Skip to content

By Dominique Bonessi

They were waiting for three hours.

In Mafraq, just a 12 minute drive from the Syrian border, sitting in crowded oven-like room refugees--women, men, and children—needed clothes.

One-by-one they were escorted by a volunteer to the tables piled with lightly used pants, skirts, hijabs, shirts, shoes, and anything else the volunteers had collected.  The flee market was an organized system with a section for men, women, boys, girls, shoes, and bed sheets.  Many of the refugees were women picking up clothes for a family of two girls and two boys with a baby on the way.

I was working the hijab table, unfortunately, it was the smallest table in the flea market of clothes.  Each woman in the family was able to select a scarf, but we only had one box and a bag of hijabs.  After an hour we had to start turning women away looking for scarves.  Eventually, I gained the confidence to escort a few women to find clothing for their children and husbands.  Many of them just needed the essentials, which made me really rethink the amount of clothes and extra things I don’t need on a daily basis.

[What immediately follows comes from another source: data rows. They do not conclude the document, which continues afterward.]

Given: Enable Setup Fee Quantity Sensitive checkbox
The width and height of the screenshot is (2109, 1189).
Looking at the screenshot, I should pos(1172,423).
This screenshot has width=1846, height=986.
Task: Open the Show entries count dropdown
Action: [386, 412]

After two hours crowds were restless and started pushing on the makeshift barrier between the flea market and the waiting area for the refugees.  Women and men entered the store clenching small blue books given to them by the UN.  One volunteer explained to me that these books were to receive help and services by the local governorate of Jordan.

My volunteer experience was with a group of 50 engineering students from the University of Jordan devoting their labor day to serving the fellow Arabs.  These young college students from Amman who have everything at their finger-tips realize how fortunate they are with the ability to attend a university, have a roof over their heads, and clothes on their back.

Whoever said Arab pride and nationalism were dead has never seen a well-oiled machine quiet like this one.  The truth is, any day the shoe could be on the other foot—no pun intended—and it may be Syrians reaching out to Jordanians to supply clothes, food, or clean drinking water.  Syrians, Jordanians, Palestinians may be the places they comes from, but at heart they have a greater common denominator as Arabs.